Teachings of Presidents of the Church—Brigham Young, p. 145:

On the day after arriving in the Salt Lake Valley, President Brigham Young spoke briefly to the pioneer camp concerning observance of the Sabbath. With a wilderness to tame, crops to be planted, and other pressing work of the time, he informed the brethren...they must not work on Sunday, that (if they did) they would lose five times as much as they would gain by it, and they must not hunt or fish on that day. He remarked that there would be a meeting every Sabbath in this place or wherever we stop (WWJ, 25 July 1847).


By forsaking our field for a season, to gather together to worship our God, I can assure you that our crops will be better than they would be if we were to spend all our time in our fields. We may water and plant and toil, but we should never forget that it is God who gives the increase; and by meeting together, our health and spirits will be better, we will look better, and the things of this world will increase around us more, and we will know better how to enjoy them. (DBY, 167)


We should observe (the Sabbath) for our own temporal good and spiritual welfare. When we see a farmer in such a hurry, that he has to attend to his harvest, and to haying, fence-making, or to gathering his cattle on the Sabbath day, as far as I am concerned, I count him weak in the faith. He has lost the spirit of his religion, more or less. Six days are enough for us to work (see Exodus 20:9-11), and if we wish to play, play within the six days; if we wish to go on excursions, take one of those six days, but on the seventh day, come to the place of worship. (DBY, 165)


Instead of suffering our labors to occupy the Sabbath,...we should do as little as possible; if it is necessary to cook food, do so; but even if that could be dispensed with, it would be better. As to keeping the Sabbath according to the Mosaic law, indeed, I do not; for it would be almost beyond my power. Still, under the new covenant, we should remember to preserve holy one day in the week as a day of rest—as a memorial of the rest of the Lord and the rest of the Saints; also for our temporal advantage, for it is instituted for the express purpose of benefiting man. It is written in this book (the Bible), that the Sabbath was made for man. It is a blessing to him. As little labor as possible should be done upon that day; it should be set apart as a day of rest, to assemble together in the place appointed, according to the revelation (see D&C 59:10-12), confessing our sins, bringing our tithes and offerings, and presenting ourselves before the Lord. (DBY, 164)

* * * *

TO BE DONE:
1. Reproduce the part of the Sabbath excerpt that opens with the words containing "By forsaking our" and closes with "them. (DBY, 167)".
2. Answer these questions about the Sabbath excerpt:
(a) How many times as much did the brethren stand to lose as they would gain by working on Sunday?
(b) Which passage of Exodus is cited alongside the statement that six days are enough for work?
(c) What date appears in the WWJ citation?
3. Pick up the Sabbath excerpt after its last sentence and continue it.

* * * *

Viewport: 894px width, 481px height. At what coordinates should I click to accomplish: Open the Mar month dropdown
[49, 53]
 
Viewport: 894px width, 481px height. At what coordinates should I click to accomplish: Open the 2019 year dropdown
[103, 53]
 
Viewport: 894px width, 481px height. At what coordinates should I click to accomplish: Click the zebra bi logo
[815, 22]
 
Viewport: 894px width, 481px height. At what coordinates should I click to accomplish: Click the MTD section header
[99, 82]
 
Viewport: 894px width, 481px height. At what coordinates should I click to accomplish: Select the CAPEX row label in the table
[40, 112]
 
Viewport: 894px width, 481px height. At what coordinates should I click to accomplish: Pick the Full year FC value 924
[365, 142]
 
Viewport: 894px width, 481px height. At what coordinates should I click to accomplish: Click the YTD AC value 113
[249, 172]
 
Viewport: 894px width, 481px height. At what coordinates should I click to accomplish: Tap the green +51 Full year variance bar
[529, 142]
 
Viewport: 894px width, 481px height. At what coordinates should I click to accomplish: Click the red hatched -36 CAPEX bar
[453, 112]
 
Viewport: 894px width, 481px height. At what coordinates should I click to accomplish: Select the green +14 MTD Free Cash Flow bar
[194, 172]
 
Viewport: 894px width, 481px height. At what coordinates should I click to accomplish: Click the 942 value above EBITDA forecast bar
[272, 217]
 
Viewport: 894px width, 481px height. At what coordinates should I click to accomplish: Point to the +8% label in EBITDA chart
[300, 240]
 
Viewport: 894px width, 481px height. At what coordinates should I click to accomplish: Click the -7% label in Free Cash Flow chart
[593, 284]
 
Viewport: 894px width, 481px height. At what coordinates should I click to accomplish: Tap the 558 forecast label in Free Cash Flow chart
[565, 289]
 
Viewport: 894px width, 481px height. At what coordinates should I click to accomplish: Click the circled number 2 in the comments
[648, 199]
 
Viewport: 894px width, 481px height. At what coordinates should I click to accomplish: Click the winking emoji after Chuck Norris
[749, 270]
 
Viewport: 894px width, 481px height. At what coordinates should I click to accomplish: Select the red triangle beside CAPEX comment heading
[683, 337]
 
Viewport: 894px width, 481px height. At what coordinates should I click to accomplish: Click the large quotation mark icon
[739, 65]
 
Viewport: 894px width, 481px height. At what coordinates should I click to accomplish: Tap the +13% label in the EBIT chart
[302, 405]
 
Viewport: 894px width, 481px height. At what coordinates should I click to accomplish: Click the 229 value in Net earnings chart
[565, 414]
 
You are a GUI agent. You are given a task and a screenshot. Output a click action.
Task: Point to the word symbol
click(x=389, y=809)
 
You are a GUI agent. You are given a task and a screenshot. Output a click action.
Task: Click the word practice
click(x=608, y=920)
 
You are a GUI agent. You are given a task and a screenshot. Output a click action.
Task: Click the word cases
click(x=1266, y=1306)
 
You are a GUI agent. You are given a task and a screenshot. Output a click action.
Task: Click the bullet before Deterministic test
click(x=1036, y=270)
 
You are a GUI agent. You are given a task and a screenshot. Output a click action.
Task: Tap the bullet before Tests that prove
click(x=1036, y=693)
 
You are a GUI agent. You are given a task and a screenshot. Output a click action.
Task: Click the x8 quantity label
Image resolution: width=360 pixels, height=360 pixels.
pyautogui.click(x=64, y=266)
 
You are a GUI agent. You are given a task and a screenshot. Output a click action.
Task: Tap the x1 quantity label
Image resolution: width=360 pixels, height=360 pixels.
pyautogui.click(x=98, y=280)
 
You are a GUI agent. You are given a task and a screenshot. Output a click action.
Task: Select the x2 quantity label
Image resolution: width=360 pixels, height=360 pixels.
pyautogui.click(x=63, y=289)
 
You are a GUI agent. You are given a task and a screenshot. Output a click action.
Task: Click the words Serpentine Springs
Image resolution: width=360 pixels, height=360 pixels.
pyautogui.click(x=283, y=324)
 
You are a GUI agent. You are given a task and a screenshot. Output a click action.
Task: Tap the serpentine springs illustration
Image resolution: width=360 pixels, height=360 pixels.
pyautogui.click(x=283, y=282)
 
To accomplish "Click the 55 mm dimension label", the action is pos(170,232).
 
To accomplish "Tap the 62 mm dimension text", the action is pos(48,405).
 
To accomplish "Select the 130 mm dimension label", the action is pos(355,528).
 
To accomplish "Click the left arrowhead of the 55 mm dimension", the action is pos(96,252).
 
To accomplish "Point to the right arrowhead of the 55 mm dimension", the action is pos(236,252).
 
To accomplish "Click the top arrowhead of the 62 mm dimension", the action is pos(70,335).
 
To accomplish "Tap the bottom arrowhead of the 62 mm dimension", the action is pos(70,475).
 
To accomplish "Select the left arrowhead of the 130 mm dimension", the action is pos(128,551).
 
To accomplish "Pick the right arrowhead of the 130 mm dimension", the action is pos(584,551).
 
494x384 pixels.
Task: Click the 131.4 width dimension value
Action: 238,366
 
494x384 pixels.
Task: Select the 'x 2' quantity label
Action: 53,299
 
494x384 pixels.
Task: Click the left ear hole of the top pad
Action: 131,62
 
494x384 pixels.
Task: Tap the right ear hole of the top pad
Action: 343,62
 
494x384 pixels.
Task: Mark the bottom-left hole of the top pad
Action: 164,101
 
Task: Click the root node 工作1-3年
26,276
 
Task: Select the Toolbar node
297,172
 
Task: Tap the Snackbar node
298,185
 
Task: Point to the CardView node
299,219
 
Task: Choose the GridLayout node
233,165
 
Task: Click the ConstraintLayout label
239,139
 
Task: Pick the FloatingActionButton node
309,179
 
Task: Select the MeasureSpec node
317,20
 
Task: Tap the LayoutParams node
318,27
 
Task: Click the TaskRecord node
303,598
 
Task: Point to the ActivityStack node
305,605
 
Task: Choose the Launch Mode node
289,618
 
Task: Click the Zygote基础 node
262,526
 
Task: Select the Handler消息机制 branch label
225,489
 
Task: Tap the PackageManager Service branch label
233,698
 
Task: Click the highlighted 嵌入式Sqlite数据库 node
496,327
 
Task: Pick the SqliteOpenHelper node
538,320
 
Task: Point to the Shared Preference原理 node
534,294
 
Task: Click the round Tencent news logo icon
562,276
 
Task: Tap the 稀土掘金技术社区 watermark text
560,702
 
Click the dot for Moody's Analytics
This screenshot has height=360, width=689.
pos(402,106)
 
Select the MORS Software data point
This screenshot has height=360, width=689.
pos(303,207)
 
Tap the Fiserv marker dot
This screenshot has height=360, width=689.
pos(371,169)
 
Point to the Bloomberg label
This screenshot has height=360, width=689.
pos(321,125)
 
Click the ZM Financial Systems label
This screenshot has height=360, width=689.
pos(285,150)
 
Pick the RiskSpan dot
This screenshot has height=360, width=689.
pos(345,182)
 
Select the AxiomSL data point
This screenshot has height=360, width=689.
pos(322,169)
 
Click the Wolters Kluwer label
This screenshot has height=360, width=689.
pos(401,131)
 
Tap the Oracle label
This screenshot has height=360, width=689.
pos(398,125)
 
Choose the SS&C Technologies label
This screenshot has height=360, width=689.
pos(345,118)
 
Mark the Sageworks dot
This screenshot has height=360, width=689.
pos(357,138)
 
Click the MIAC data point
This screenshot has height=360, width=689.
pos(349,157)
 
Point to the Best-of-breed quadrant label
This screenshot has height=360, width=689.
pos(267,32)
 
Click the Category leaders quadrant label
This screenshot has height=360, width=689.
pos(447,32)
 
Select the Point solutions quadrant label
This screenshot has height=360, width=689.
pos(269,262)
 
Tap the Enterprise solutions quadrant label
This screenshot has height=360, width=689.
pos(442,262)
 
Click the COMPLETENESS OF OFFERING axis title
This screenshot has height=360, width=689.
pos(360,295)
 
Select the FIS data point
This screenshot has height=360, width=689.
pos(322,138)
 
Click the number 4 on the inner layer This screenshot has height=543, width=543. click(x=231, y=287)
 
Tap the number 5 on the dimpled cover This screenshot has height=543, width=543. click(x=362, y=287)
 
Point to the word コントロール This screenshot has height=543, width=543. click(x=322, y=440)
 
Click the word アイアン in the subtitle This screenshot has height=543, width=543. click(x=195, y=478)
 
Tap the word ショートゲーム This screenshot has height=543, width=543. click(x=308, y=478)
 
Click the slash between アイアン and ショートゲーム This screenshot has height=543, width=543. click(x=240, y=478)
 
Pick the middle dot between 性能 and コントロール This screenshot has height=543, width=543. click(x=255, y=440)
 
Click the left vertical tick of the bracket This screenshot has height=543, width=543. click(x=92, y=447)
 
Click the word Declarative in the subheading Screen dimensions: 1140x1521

* * * *

ANSWER SET:
1.
By forsaking our field for a season, to gather together to worship our God, I can assure you that our crops will be better than they would be if we were to spend all our time in our fields. We may water and plant and toil, but we should never forget that it is God who gives the increase; and by meeting together, our health and spirits will be better, we will look better, and the things of this world will increase around us more, and we will know better how to enjoy them. (DBY, 167)

2.
(a) Five times as much.
(b) Exodus 20:9-11.
(c) 25 July 1847.

3.
Now, remember, my brethren, those who go skating, buggy riding, or on excursions on the Sabbath day—and there is a great deal of this practiced—are weak in the faith. Gradually, little by little, little by little, the spirit of their religion leaks out of their hearts and their affections, and by and by they begin to see faults in their brethren, faults in the doctrines of the Church, faults in the organization, and at last they leave the Kingdom of God and go to destruction. I really wish you would remember this, and tell it to your neighbors. (DBY, 165)


Whether we are poor or rich, if we neglect our prayers and our sacrament meetings, we neglect the Spirit of the Lord, and a spirit of darkness comes over us. (DBY, 170)


We are under the necessity of assembling here from Sabbath to Sabbath, and in Ward meetings, ...to teach, talk, pray, sing, and exhort. What for? To keep us in remembrance of our God and our holy religion. Is this custom necessary? Yes; because we are so liable to forget—so prone to wander, that we need to have the Gospel sounded in our ears as much as once, twice, or thrice a week, or, behold, we will turn again to our idols. (DBY, 165)


The Lord has planted within us a divinity; and that divine immortal spirit requires to be fed. Will earthly food answer for that purpose? No; it will only keep this body alive as long as the spirit stays with it, which gives us an opportunity of doing good. That divinity within us needs food from the Fountain from which it emanated. It is not of the earth, earthy, but is from heaven. Principles of eternal life, of God and godliness, will alone feel the immortal capacity of man and give true satisfaction. (DBY, 165)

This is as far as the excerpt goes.